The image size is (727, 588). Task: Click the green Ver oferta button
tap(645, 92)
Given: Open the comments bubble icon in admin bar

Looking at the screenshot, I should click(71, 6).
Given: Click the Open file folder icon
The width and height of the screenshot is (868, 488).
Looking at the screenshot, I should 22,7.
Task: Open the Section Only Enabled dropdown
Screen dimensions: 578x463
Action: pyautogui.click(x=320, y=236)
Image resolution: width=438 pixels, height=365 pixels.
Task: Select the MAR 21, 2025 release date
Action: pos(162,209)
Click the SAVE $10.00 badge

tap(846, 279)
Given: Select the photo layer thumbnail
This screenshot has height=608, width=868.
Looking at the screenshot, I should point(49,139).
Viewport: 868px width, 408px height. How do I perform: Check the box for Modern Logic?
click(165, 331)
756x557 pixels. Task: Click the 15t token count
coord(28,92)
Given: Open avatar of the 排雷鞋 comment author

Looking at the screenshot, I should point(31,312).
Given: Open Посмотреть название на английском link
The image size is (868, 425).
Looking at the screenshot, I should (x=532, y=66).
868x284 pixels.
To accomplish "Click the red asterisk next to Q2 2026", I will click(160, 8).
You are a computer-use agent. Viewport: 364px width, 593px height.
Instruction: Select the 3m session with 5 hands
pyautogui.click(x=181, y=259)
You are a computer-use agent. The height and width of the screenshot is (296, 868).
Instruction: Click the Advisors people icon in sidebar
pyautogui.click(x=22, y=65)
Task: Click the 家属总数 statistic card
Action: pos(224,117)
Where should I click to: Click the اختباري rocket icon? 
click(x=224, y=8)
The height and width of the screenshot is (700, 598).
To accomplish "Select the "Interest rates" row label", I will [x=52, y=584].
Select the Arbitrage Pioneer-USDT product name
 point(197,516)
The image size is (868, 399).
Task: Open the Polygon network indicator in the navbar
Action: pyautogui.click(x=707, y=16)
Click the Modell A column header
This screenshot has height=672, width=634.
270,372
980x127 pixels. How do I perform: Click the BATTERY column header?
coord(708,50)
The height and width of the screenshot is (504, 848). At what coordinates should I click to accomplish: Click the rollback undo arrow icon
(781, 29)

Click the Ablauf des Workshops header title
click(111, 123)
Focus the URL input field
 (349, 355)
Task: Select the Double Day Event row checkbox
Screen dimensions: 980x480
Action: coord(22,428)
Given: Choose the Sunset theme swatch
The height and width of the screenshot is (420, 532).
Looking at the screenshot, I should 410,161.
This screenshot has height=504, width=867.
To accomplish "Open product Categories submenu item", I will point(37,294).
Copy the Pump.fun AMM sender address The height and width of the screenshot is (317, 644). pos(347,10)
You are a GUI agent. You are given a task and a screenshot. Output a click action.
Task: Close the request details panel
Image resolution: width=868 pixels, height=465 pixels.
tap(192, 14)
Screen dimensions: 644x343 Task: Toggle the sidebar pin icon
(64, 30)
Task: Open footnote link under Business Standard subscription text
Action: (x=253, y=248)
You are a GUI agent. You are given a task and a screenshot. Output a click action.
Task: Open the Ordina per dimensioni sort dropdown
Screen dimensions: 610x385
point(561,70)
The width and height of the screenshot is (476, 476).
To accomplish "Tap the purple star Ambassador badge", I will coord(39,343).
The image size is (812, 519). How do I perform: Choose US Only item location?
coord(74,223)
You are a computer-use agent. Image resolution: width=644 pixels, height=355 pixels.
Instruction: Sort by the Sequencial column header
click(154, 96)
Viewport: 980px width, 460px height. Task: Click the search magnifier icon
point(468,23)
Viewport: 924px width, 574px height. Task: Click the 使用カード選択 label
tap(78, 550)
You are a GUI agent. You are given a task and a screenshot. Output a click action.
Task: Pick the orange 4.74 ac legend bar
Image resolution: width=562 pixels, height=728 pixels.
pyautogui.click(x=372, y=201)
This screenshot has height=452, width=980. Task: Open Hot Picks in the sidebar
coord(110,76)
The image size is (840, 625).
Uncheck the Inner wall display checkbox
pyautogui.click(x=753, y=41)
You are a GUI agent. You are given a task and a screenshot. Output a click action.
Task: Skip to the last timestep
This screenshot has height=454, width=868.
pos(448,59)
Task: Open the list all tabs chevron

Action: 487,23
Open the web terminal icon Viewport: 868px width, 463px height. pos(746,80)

(Work request):
Please copy exactly the lines from the first line of the records above through the line containing "Task: Open the Section Only Enabled dropdown", including both, and nothing more.

(Solution to the problem):
The image size is (727, 588). Task: Click the green Ver oferta button
tap(645, 92)
Given: Open the comments bubble icon in admin bar

Looking at the screenshot, I should click(71, 6).
Given: Click the Open file folder icon
The width and height of the screenshot is (868, 488).
Looking at the screenshot, I should 22,7.
Task: Open the Section Only Enabled dropdown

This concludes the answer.